STAGE 2004
 
Équipe
Depuis 2002, l’École de fouilles a permis à 26 étudiants de s’initier aux techniques de fouilles archéologiques. L’équipe de 2004 est la plus grosse équipe à avoir investi le site. Du 3 mai au 5 juin 2004, douze stagiaires ont fouillé avec ferveur les sols de l’époque du Régime français.
 
 
Une aventure à travers le temps
 
Il y a plusieurs années, alors que j’étudiais au cégep, j’ai eu la chance de visiter le musée Pointe-à-Callière dans le cadre d’un cours d’archéologie. J’ai eu un grand choc cette journée-là, tous ces vestiges et ces objets du passé qui venaient me raconter l’histoire de ma ville natale et celle de mon ancêtre français, Pierre Désautels dit Lapointe. Elle m’inspira tellement que je décidai d’étudier en archéologie.

Un an plus tard, je me retrouvais sur les bancs de l’Université de Montréal en anthropologie. À la fin de ma deuxième année universitaire, je fus choisi comme stagiaire par l’École de fouilles archéologiques de Pointe-à-Callière, qui est dirigée par une équipe d’archéologues de notre Département d’anthropologie. Ce stage s’est déroulé sur la pointe à Callière, dans le Vieux-Montréal, sur le site présumé du fort Ville-Marie construit en 1642.

Dès le premier jour, j’appris les techniques de préparation qui précèdent la fouille archéologique. Au troisième jour, je pus aller au laboratoire afin de découvrir les objets que notre équipe avait trouvés. On m’y enseigna comment les nettoyer, comment les diviser en catégories afin de pouvoir mieux les analyser et découvrir leurs secrets. Je me souviens particulièrement de la première semaine de fouilles, j’avais mal aux pieds et à la main droite à force de creuser et de répéter les mêmes gestes en étant toujours dans la même position (c’est-à-dire à genoux!). De plus, il fallait s’instruire à la maison en faisant la lecture d’un recueil de notes sur l’histoire du site, les techniques de fouilles archéologiques, etc.

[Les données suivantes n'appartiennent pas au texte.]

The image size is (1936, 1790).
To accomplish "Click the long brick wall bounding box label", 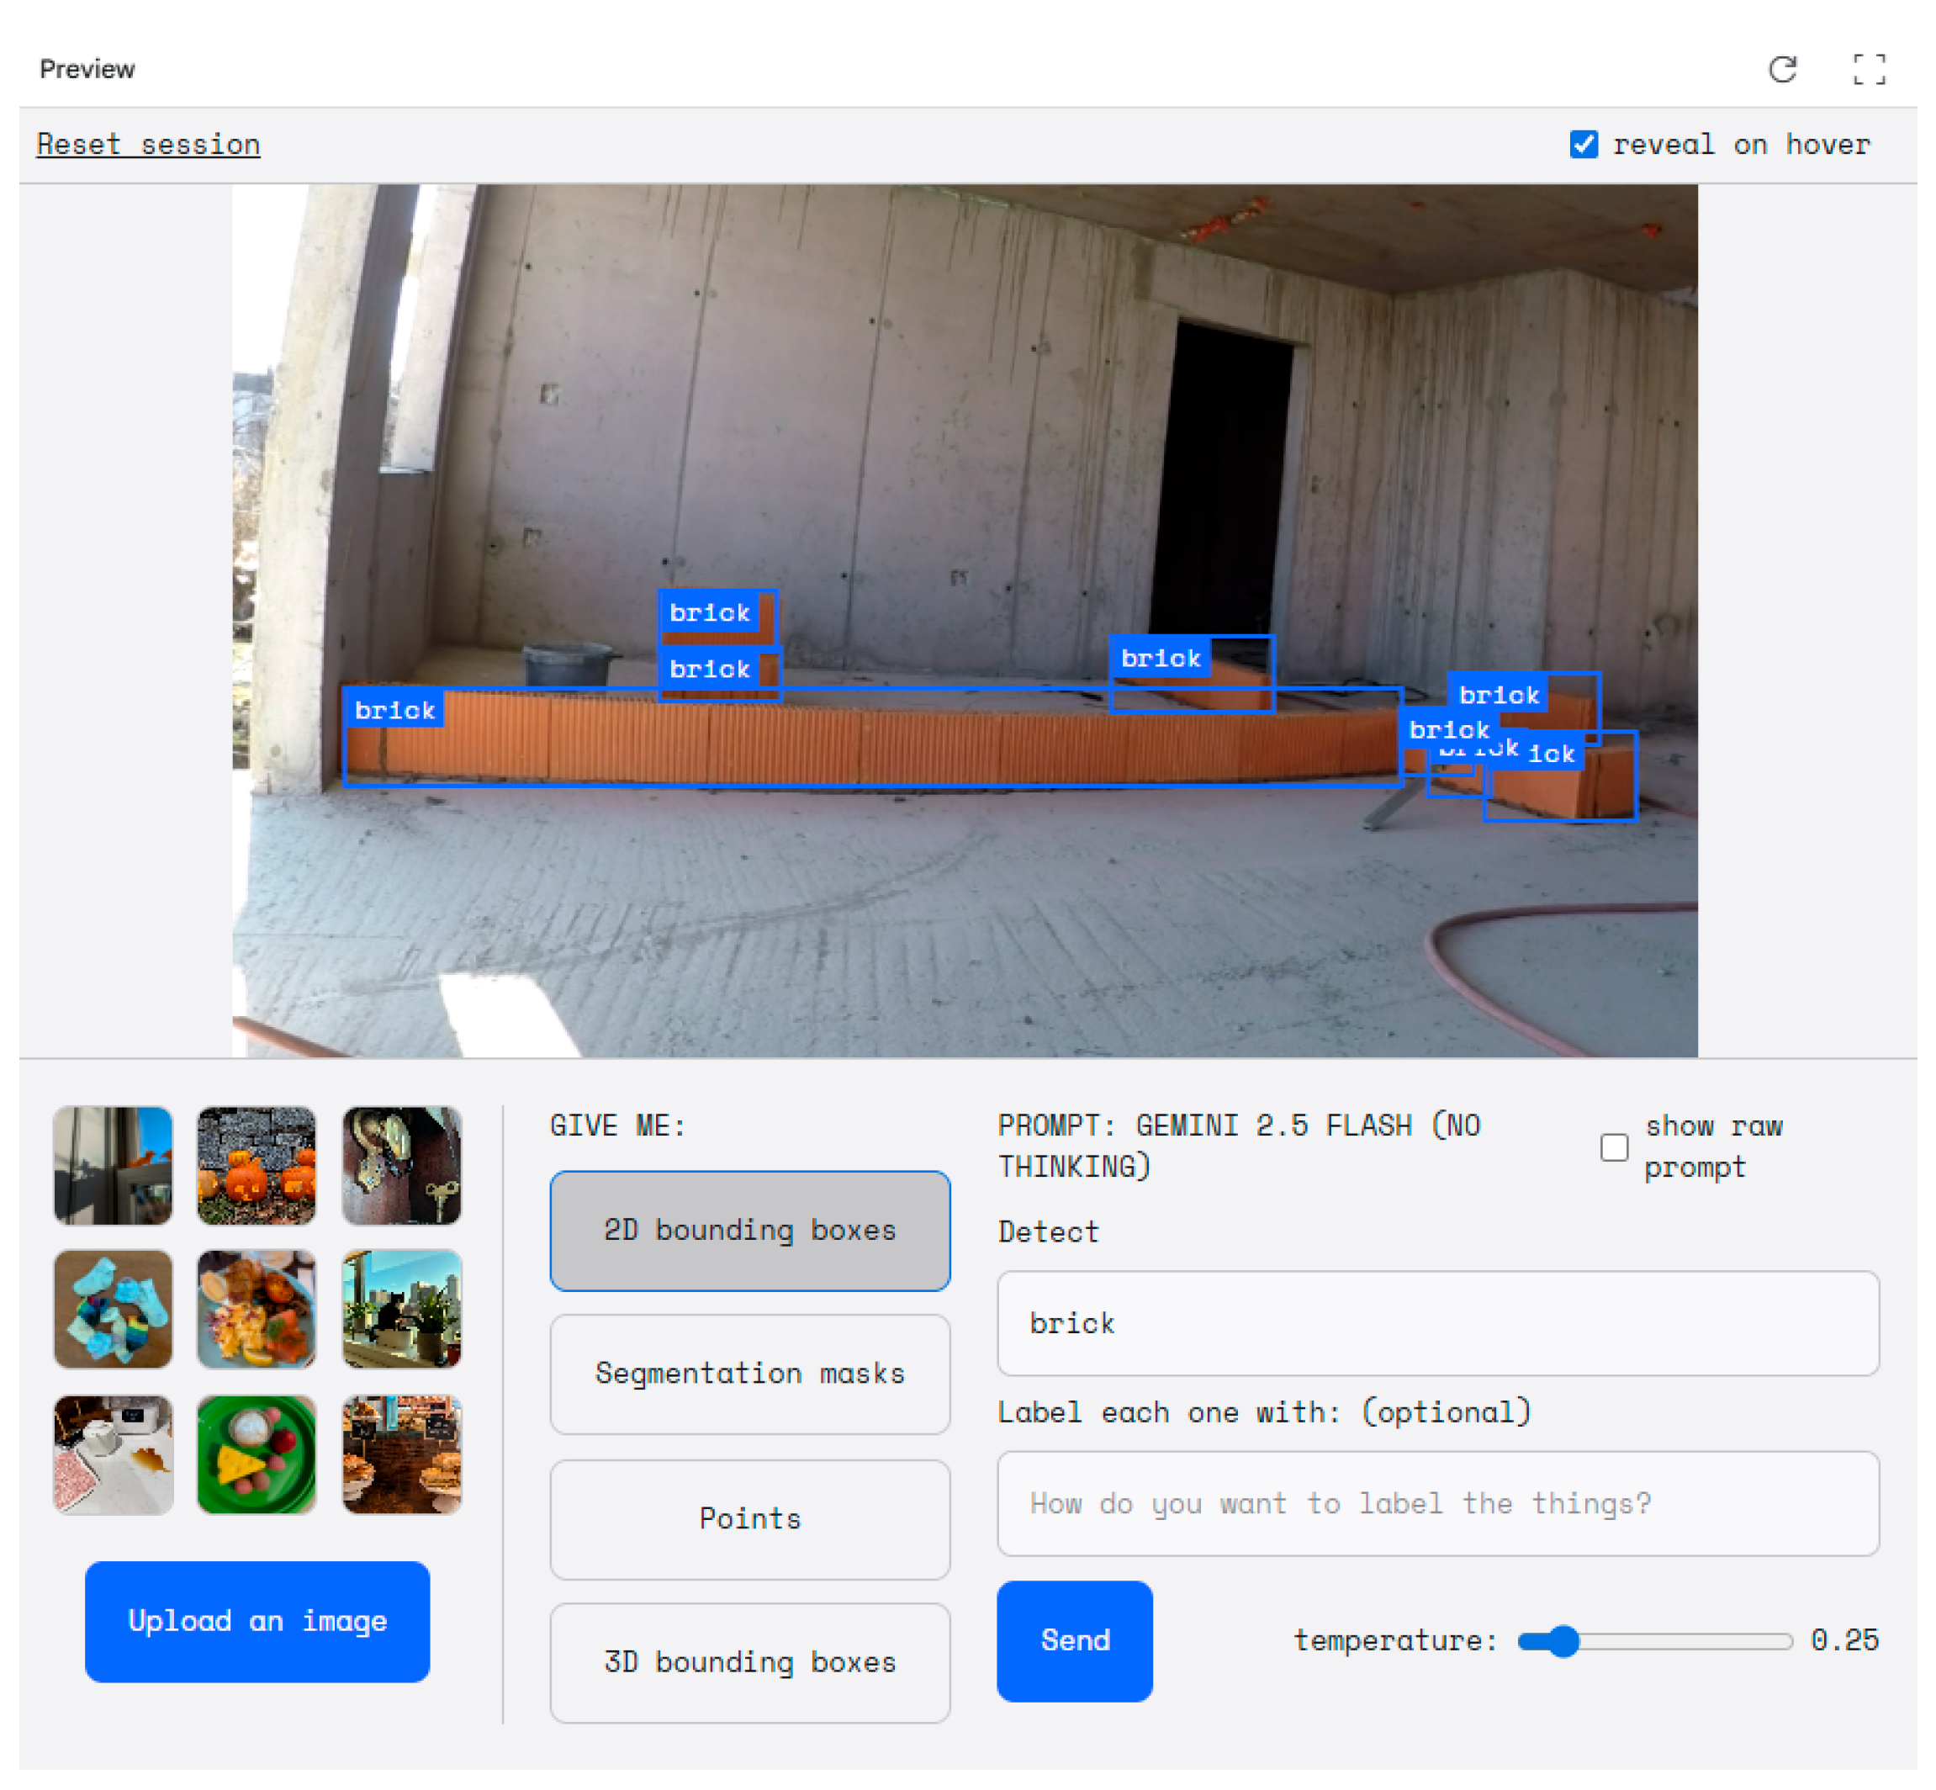I will [x=395, y=710].
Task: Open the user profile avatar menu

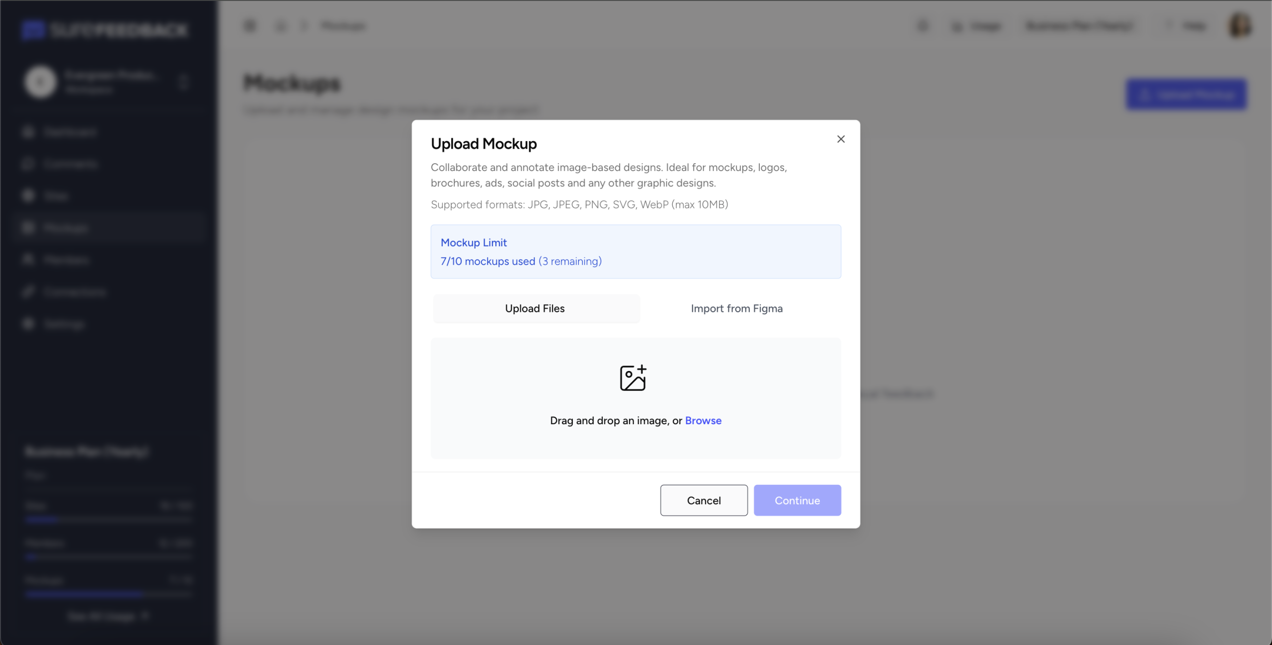Action: [1240, 25]
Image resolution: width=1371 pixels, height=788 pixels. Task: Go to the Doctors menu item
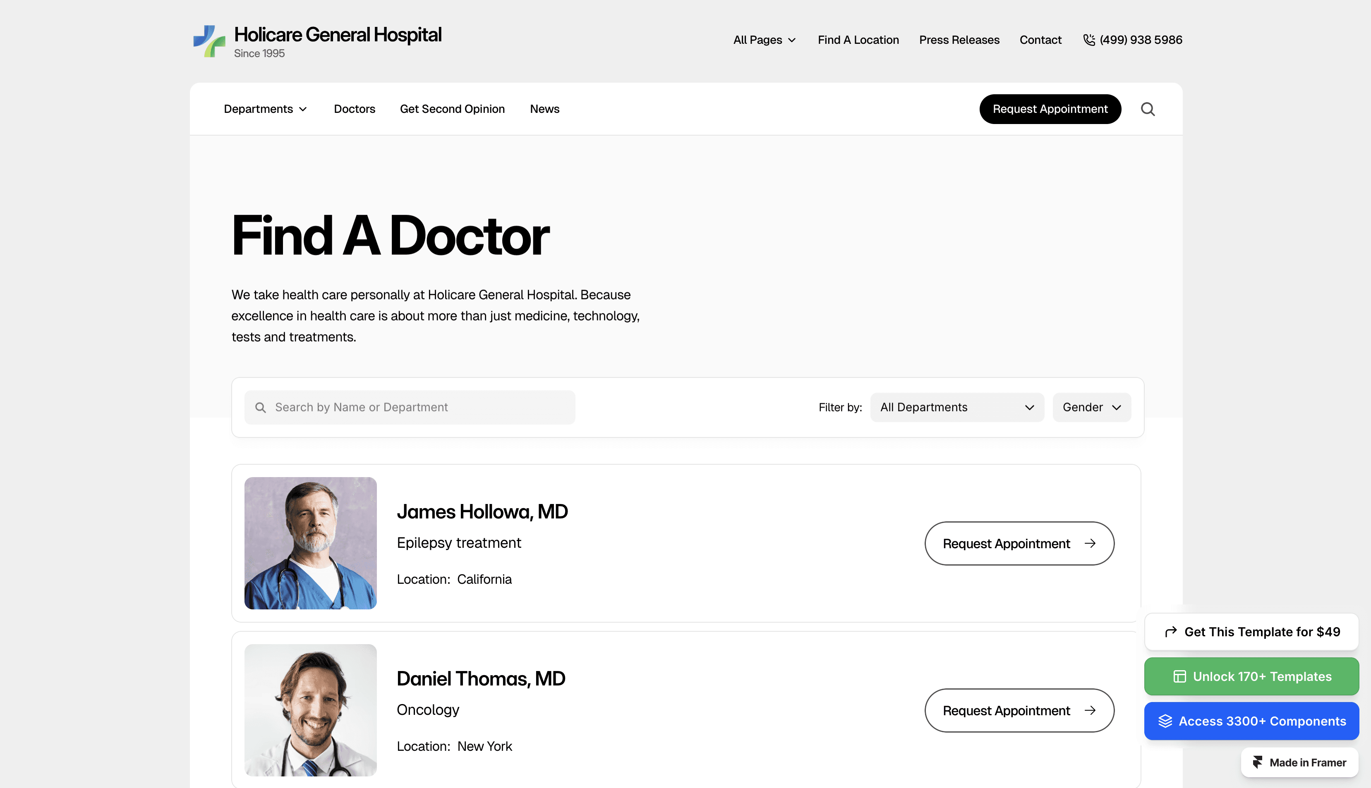(354, 109)
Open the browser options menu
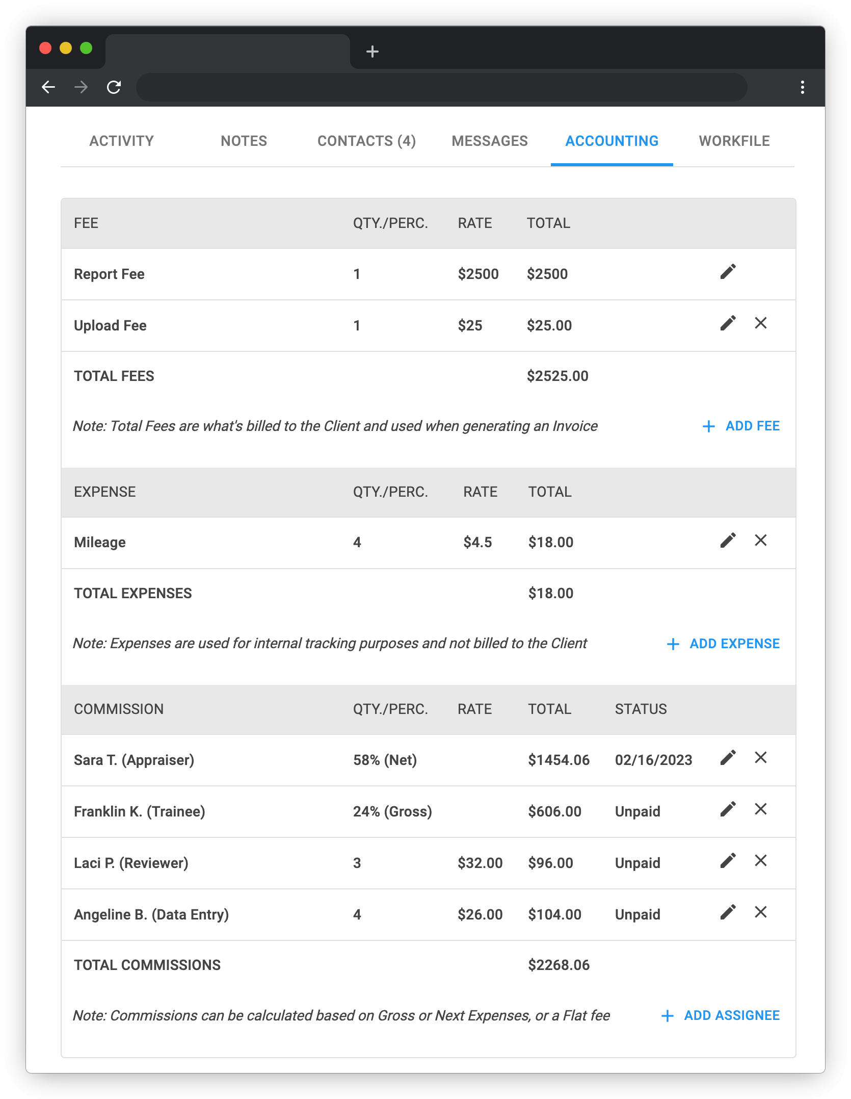Screen dimensions: 851x1099 click(x=802, y=87)
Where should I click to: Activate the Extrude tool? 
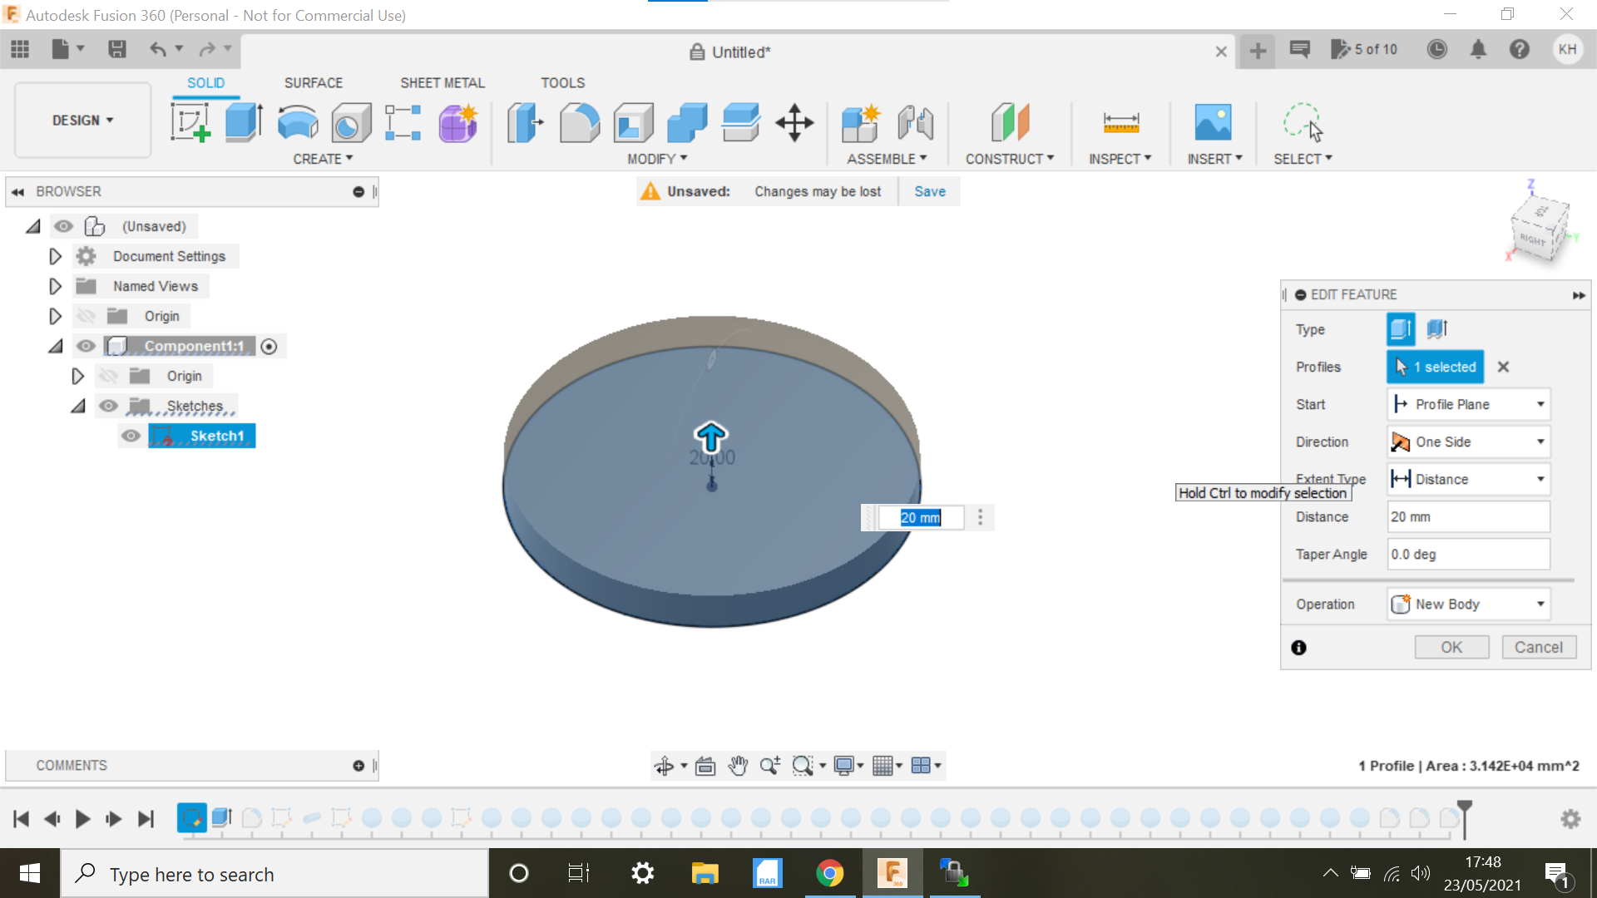pyautogui.click(x=243, y=122)
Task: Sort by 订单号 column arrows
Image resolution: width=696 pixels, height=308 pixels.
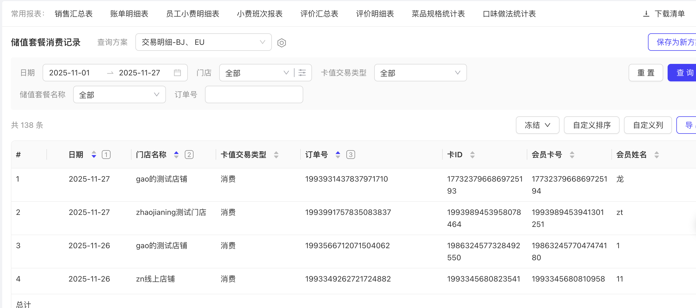Action: pyautogui.click(x=338, y=155)
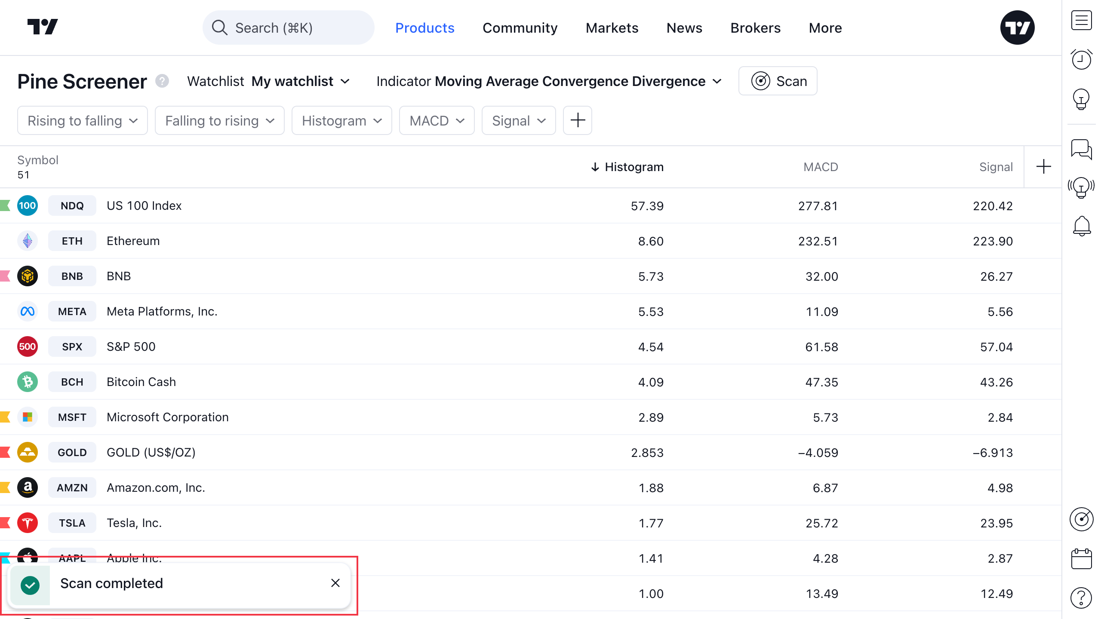Click the Scan button
1101x619 pixels.
pyautogui.click(x=778, y=81)
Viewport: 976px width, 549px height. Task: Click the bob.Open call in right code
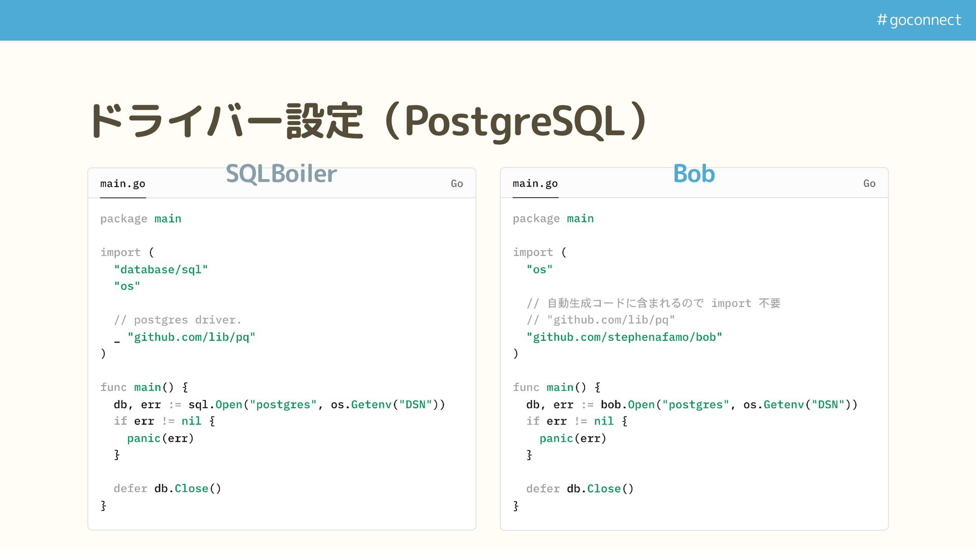[628, 405]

Durant ce stage, je me sentais excessivement privilégié de pouvoir participer à la découverte de notre patrimoine et de pouvoir travailler dans un environnement si inspirant. Ce stage m’a permis de savoir enfin ce qu’est véritablement l’archéologie : une discipline qui exige un effort physique constant (lors des fouilles), une vigilance accrue (détecter les artéfacts) et de grandes connaissances (pour comprendre le site et ses fonctions).

Plus que tout, les émotions que j’ai ressenties lors cette expérience ont été nombreuses et révélatrices : imaginez un instant que vous creusiez à l’endroit où votre propre ancêtre a sûrement vécu, que le site retrace une importante partie de notre histoire et de notre culture. Je pense que personne ne demeurerait insensible. Bref, cette aventure à travers le temps m’a permis de mieux comprendre nos racines, ce que nous sommes et ce que nous avons entrepris sur ce continent. Le temps file entre nos doigts, seules l’histoire et l’archéologie nous permettent de le rattraper.
 
Marc-André Chevrette
Stagiaire en archéologie, 2004
 
Note de référence : CHEVRETTE, Marc-André, été 2004, Une aventure à travers le temps, La Recrue, vol. 10, no 3, p. 5.